SOURCE MATERIAL >>

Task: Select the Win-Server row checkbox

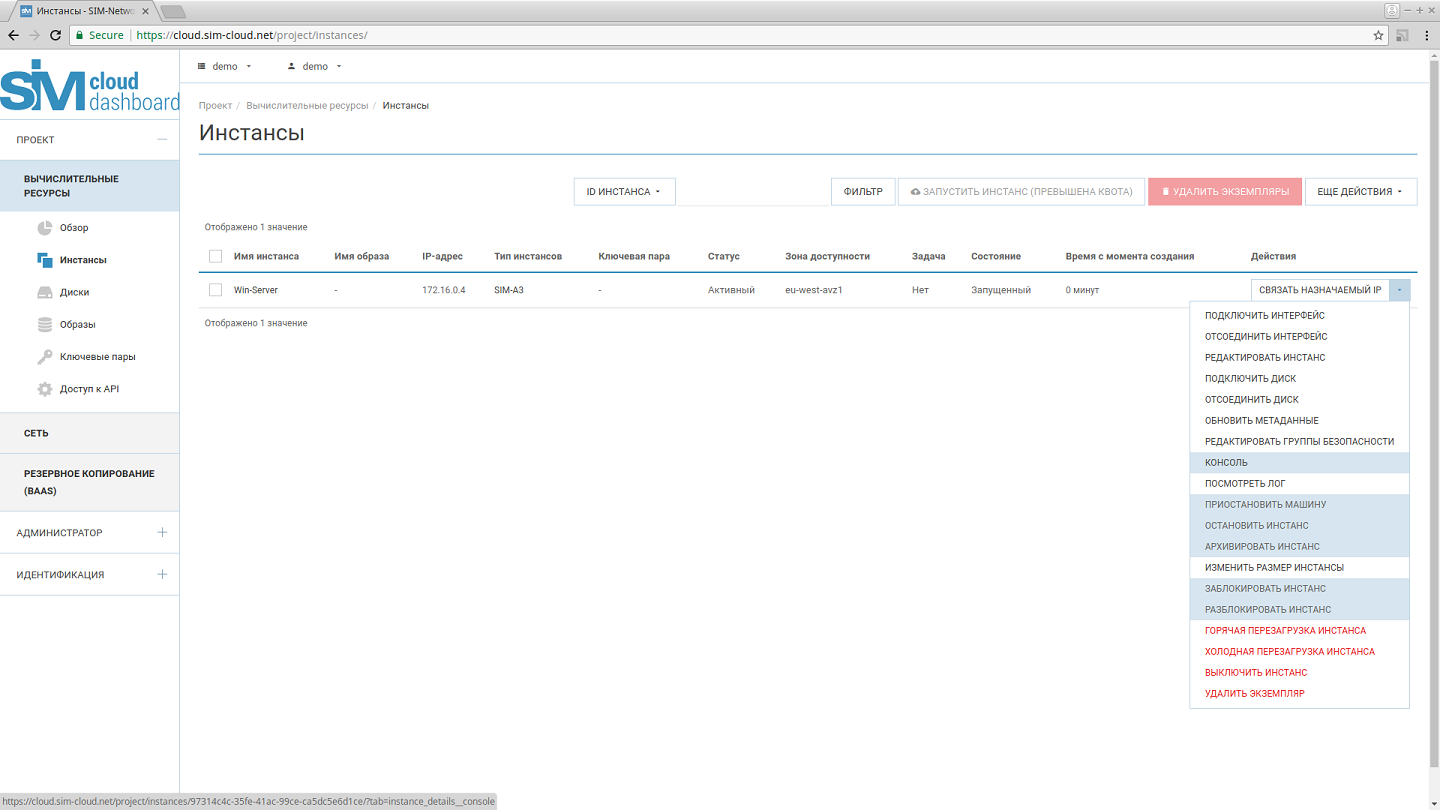Action: click(x=215, y=290)
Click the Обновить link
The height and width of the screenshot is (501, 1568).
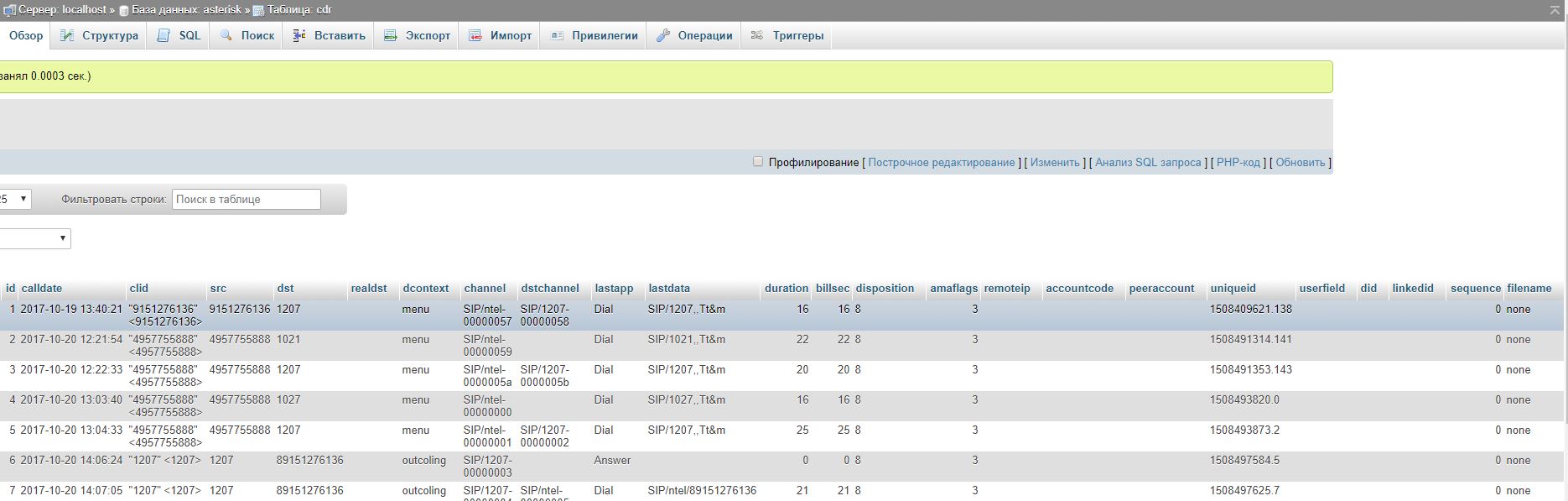1300,163
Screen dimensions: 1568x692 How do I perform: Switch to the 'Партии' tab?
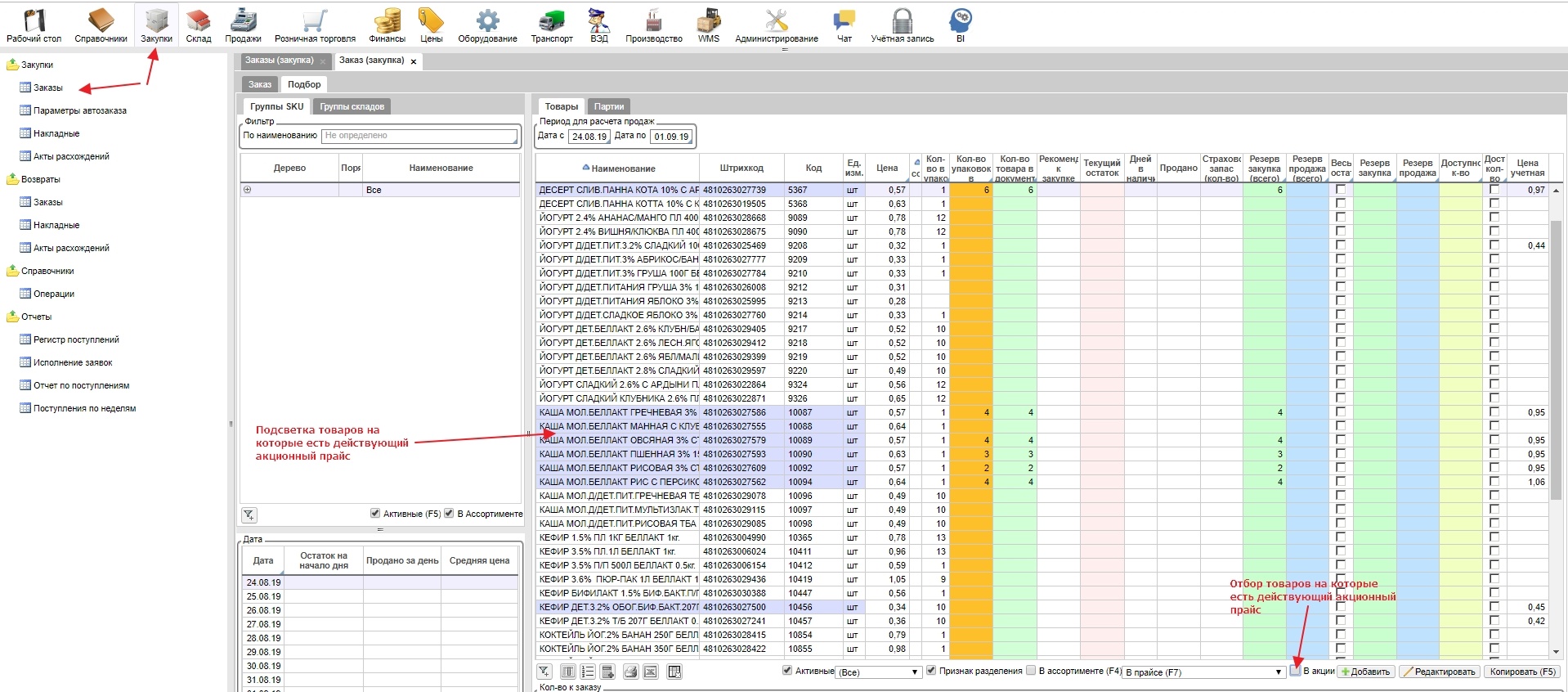tap(608, 106)
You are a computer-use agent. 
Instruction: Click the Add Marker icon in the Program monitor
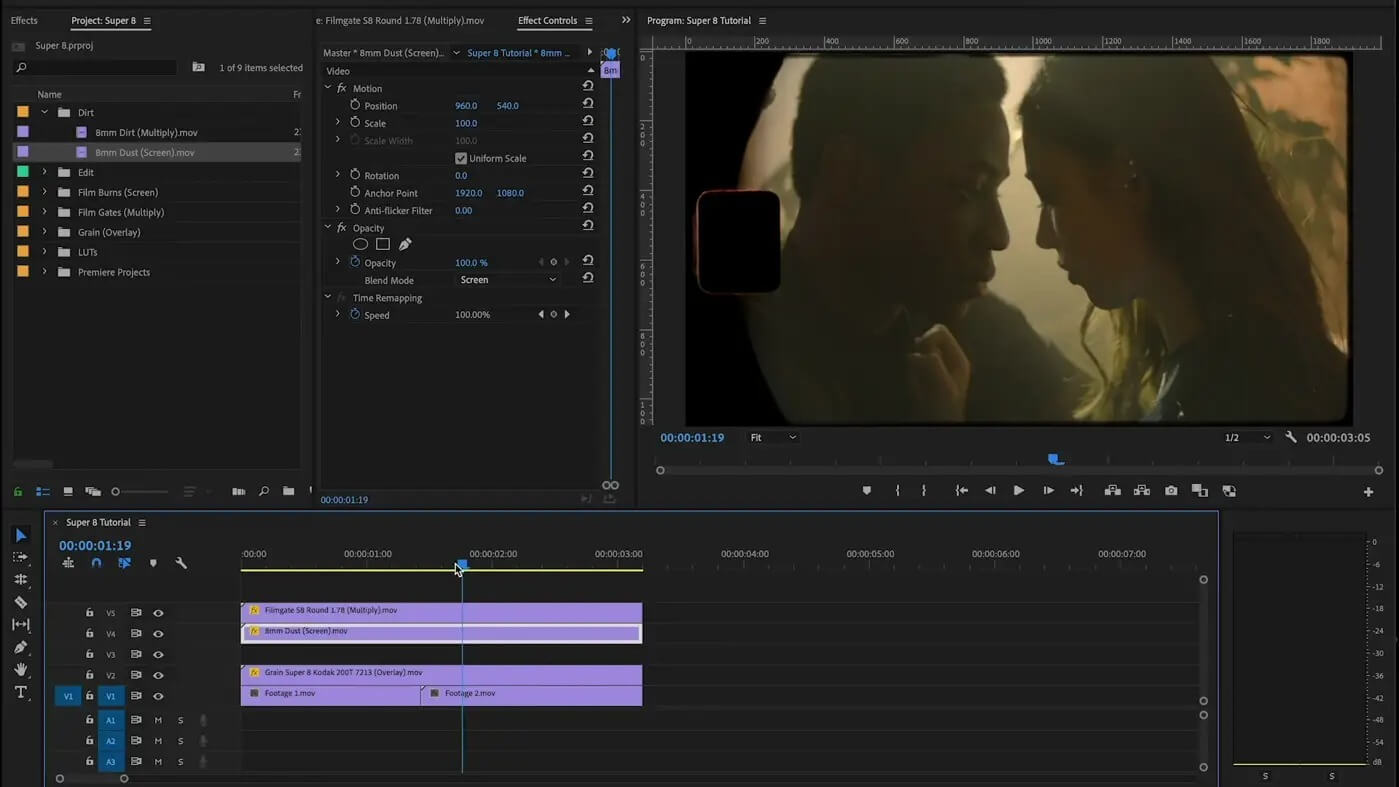pyautogui.click(x=866, y=491)
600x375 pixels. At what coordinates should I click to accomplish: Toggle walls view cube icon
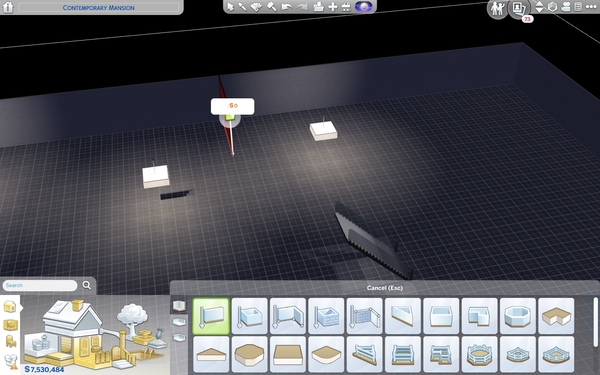[552, 7]
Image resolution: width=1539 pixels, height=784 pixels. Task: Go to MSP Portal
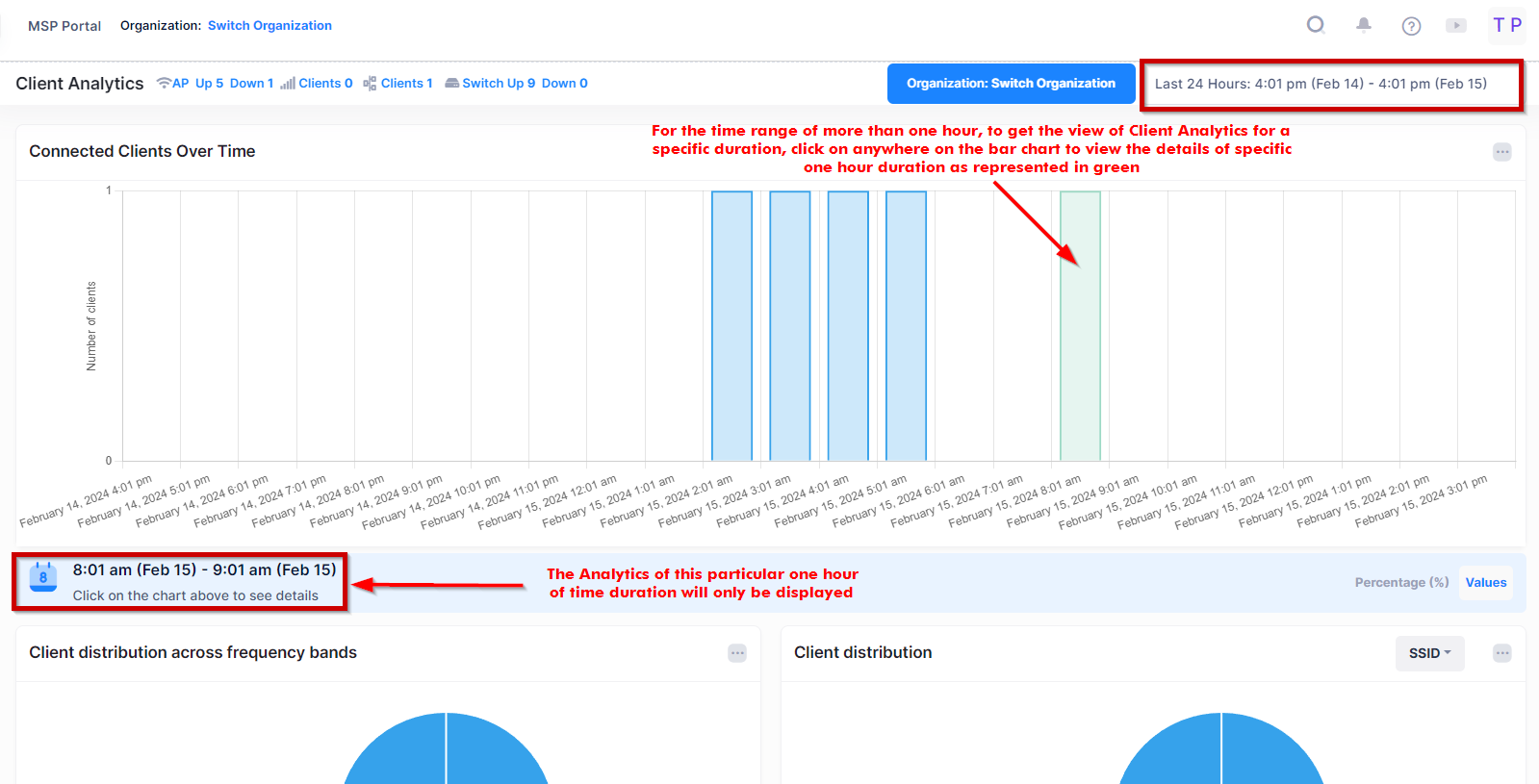pyautogui.click(x=64, y=26)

DIRECTIONS FOR THIS TASK >> Pictures are not part of the copy; output everything else in the records exactly.

RESPONSE BOX >>
Task: Select the Win-Server row checkbox

Action: click(x=215, y=290)
Click the Обновить link
The height and width of the screenshot is (501, 1568).
1300,163
Screen dimensions: 1568x692 How do I perform: Switch to the 'Партии' tab?
tap(608, 106)
You are a computer-use agent. 
Instruction: Click the Add Marker icon in the Program monitor
pyautogui.click(x=866, y=491)
600x375 pixels. At what coordinates should I click to accomplish: Toggle walls view cube icon
[552, 7]
Image resolution: width=1539 pixels, height=784 pixels. Task: Go to MSP Portal
pyautogui.click(x=64, y=26)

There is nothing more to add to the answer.